## Information
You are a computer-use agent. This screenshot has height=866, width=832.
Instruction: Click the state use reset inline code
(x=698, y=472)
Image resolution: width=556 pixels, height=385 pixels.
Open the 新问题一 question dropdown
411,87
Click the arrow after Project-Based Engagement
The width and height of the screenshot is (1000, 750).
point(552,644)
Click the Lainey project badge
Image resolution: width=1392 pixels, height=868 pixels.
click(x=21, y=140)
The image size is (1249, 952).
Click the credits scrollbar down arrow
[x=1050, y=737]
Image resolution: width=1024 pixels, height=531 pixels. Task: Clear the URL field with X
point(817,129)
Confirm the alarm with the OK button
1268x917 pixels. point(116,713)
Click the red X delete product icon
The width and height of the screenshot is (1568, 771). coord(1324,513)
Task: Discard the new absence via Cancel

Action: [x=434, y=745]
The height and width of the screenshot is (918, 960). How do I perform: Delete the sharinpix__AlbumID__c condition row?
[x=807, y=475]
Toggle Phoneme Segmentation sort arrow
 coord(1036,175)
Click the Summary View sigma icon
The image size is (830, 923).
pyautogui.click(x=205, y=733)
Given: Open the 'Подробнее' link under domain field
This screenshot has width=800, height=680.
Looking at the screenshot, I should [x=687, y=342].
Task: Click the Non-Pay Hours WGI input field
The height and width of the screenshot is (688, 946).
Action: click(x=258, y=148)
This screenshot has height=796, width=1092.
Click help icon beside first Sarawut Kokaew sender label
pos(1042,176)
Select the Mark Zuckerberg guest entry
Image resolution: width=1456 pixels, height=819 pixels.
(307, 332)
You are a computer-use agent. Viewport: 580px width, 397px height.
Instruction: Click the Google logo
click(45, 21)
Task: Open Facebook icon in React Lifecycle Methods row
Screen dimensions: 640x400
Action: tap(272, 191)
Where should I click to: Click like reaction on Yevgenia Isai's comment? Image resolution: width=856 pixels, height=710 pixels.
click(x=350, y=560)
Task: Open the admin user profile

## Exercise aim
Please print exactly the lines of the entries above, beginning with the line that contains "This screenshot has width=800, height=680." and ending with the last line.

## Solution
This screenshot has width=800, height=680.
Looking at the screenshot, I should [x=687, y=342].
Task: Click the Non-Pay Hours WGI input field
The height and width of the screenshot is (688, 946).
Action: click(x=258, y=148)
This screenshot has height=796, width=1092.
Click help icon beside first Sarawut Kokaew sender label
pos(1042,176)
Select the Mark Zuckerberg guest entry
Image resolution: width=1456 pixels, height=819 pixels.
(307, 332)
You are a computer-use agent. Viewport: 580px width, 397px height.
Instruction: Click the Google logo
click(45, 21)
Task: Open Facebook icon in React Lifecycle Methods row
Screen dimensions: 640x400
Action: tap(272, 191)
Where should I click to: Click like reaction on Yevgenia Isai's comment? Image resolution: width=856 pixels, height=710 pixels.
click(x=350, y=560)
Task: Open the admin user profile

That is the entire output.